Mas nada em Schnitzler é fácil de definir. A novela caminha por uma eterna penumbra, e não são raras as metáforas que o autor austríaco faz com a luz e a sombra. Quase todas as cenas em que Fridolin depara-se com seus desejos sexuais reprimidos acontecem no escuro, desde a revelação do amor de Marianne, prometida em casamento a um médico mais bem sucedido que Fridolin, à dança orgíaca entre monges mascarados e freiras nuas de rosto coberto por véus negros. Excitado por todos os acontecimentos da noite, Fridolin é surpreendido com o sonho que lhe conta Albertine, muito mais rico em transgressões que as pequenas aventuras que ele vivera. No dia seguinte, à luz do dia, Fridolin tentará refazer o mesmo caminho de sonho da noite anterior, com surpreendentes revezes.
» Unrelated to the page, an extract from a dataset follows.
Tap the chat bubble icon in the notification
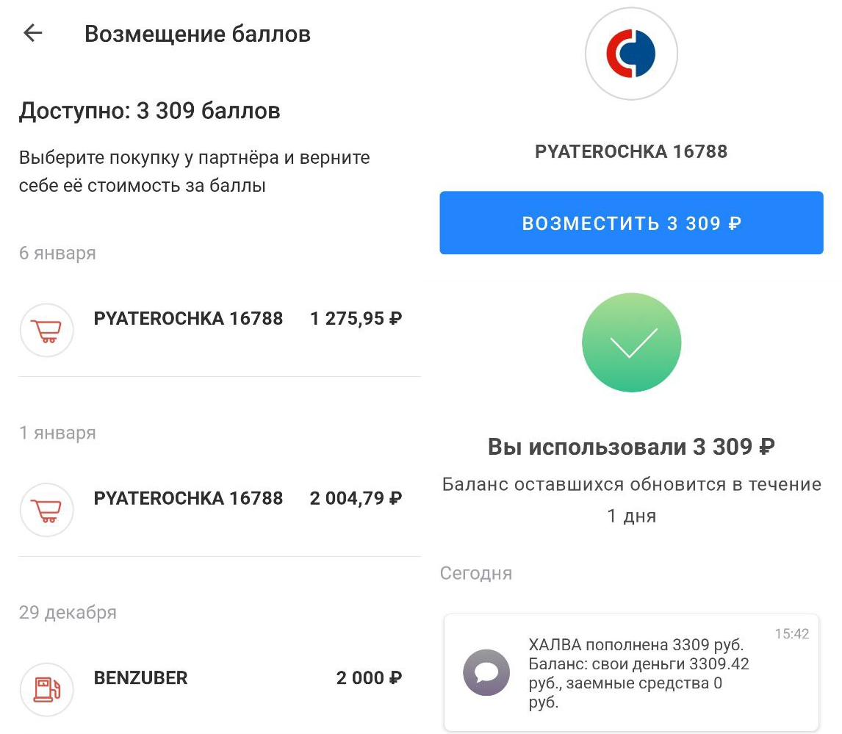The image size is (842, 734). [486, 671]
Ao retornar para casa, Fridolin encontrará Albertine adormecida; no seu lado da cama do casal, a máscara que usara na noite anterior e tentara esconder da esposa.
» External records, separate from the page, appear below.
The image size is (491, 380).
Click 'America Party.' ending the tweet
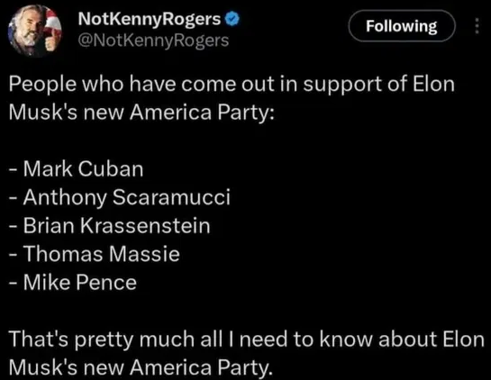(202, 367)
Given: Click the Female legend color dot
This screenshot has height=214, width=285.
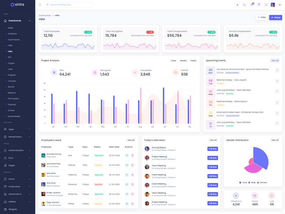Looking at the screenshot, I should tap(258, 183).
Alice aguarda o esposo dormindo ao lado de sua máscara: Nicole Kidman em cena de "De olhos bem fechados" |
Sigmund Freud, contemporâneo de Schnitzler, dizia ter medo de conhecer pessoalmente o escritor, por considerá-lo seu duplo - em carta, disse que tinha "a impressão de que [Schnitzler] aprendera pela intuição —
em verdade, o resultado de sua altamente sensível introspecção — tudo o que [ele, Freud] teve que aprender pelo trabalho laborioso de observação e estudo de diversos casos de seus pacientes". Escrito em uma linguagem objetiva e, ao mesmo tempo, nebulosa, abrindo caminho para diversas interpretações, a novela
de Schnitzler é tão memorável que Kubrick não teve pudores de inserir em
sua versão contemporânea da história todas as situações do livro e
alguns diálogos em sua integralidade. Breve Romance de Sonho leva o leitor a acompanhar as sensações e frustrações de Fridolin em sua busca — primeiro, de uma tola vingança real ao que fora apenas um desejo jamais realizado pela esposa; depois, de respostas no universo subterrâneo que sua noite de sonho desperto o leva a conhecer. Como os tantos outros seres que vai encontrar em sua breve jornada, Fridolin também carrega uma máscara que lhe dá a sensação de liberdade diante dos ditames do mundo, mas que se mostra igualmente uma prisão da qual pode ser difícil se libertar. Entre sonho e realidade, Fridolin e Albertine precisarão decidir se seguem a valsa da vida social ou deixam para trás o baile de máscaras.
*Texto de Robertson Frizero - escritor, professor de Criação Literária e Mestre em Letras pela PUCRS.